Location: Jiefang Lu, Tianjin (there is no sign in English at all, but the building is the one on the corner of Jiefang Lu and Yinkkou Dao. The nearest subway station is Heping Lu. Tianjin Post Museum is only around 15 minutes’ walk from Tianjin Railway Station
Opening: 09:00– 16:00 Tues – Sun (closed on Mon)
Cost: Free! (bring passport or ID card)
Tianjin Post Museum is housed inside a lovely old building in the centre of Tianjin, the former Tianjin Custom letter House, built in 1878, which was the postal service centre of the city and the place where the very first postage stamps (known as the ‘Dragon Stamps’) were issued. So, this is basically a former post office, an appropriate place for a Post Museum!

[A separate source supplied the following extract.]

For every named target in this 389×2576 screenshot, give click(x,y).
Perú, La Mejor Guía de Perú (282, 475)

Tianjin Post Museum is free to enter, so makes for excellent value indeed. Unfortunately, you do get what you pay for and so the exhibits inside are somewhat confusing and presented without a great deal of context to a large extent. The first floor has a brief introduction to some more ancient forms of post and mail in China, including messages written on bones and tortoise shells, but then leaps straight to the 19th century, leaving us somewhat ignorant of how messages and letters were sent between people in the preceding several thousand years of Chinese history, let alone possibly between various rival dynasties existing at the same time (perhaps they simply were not?).
Some exhibits don’t seem to be relevant at all other than being vaguely message-based; such as a small model of a beacon tower on the Great Wall, but there are some interesting letters and postcards from the early years of the postal service that are nice to look at and remind you of the theme of the actual museum you are visiting.

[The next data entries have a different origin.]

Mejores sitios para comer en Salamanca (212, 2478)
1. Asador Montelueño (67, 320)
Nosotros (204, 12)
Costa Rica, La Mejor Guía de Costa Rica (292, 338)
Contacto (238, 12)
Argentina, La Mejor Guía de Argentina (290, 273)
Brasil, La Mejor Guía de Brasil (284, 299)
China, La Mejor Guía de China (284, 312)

The more recent history of the Tianjin Postal service is better explained though – as a foreign imposition (Anglo-German in origin), then taken over by the post-Qing Dynasty Republic of China and then the PRC that we know today. There are some exhibits of stamps as well, but they are somewhat sparse for a postal museum, and less then you might find in a decent stamp shop. The famed ‘Dragon Stamps’ themselves are finally on display, in their one, three, and five ‘Candarin’ denominations (Candarin being an old measure word, these days in China this would simply be called fen; equal to one one-hundredth of a yuan).
Upstairs the rooms are arranged roughly chronologically from the start of the Tianjin Postal Service to the present day, but still suffer from a lack of coherence, but there are some displays of various postal-workers uniforms, the development of a modern service, and some machines from the pre-digital era of post office technology; none of which are described in terms of how they are used in any way. A small display about the Tangshan Earthquake is interesting but more info on how this relates to the postal service would be better, but the highlight (for me) was some relics from the early days of this very building; an old radiator, a lovely art-deco lamp, and so on.
There isn’t really a gift shop but there is a place where you can wear replica uniforms of postal workers for a photo, and you can buy some postcards from the museum itself (4rmb for two), put on a souvenir rubber stamp of the old Dragon Stamps, but then if you want to post them you need to go to a post office rather than sending from the museum – a lack of focus on detail that is characteristic of the Tianjin Post Museum itself.
Despite the issues, this is an interesting enough place to visit; good for an hour or so and when the entry is free, and the architecture is interesting, then much can be forgiven. Anyone with a deep interest in the postage service and its history may be frustrated though, but as an intro this is well worth the time if you find yourself in central Tianjin.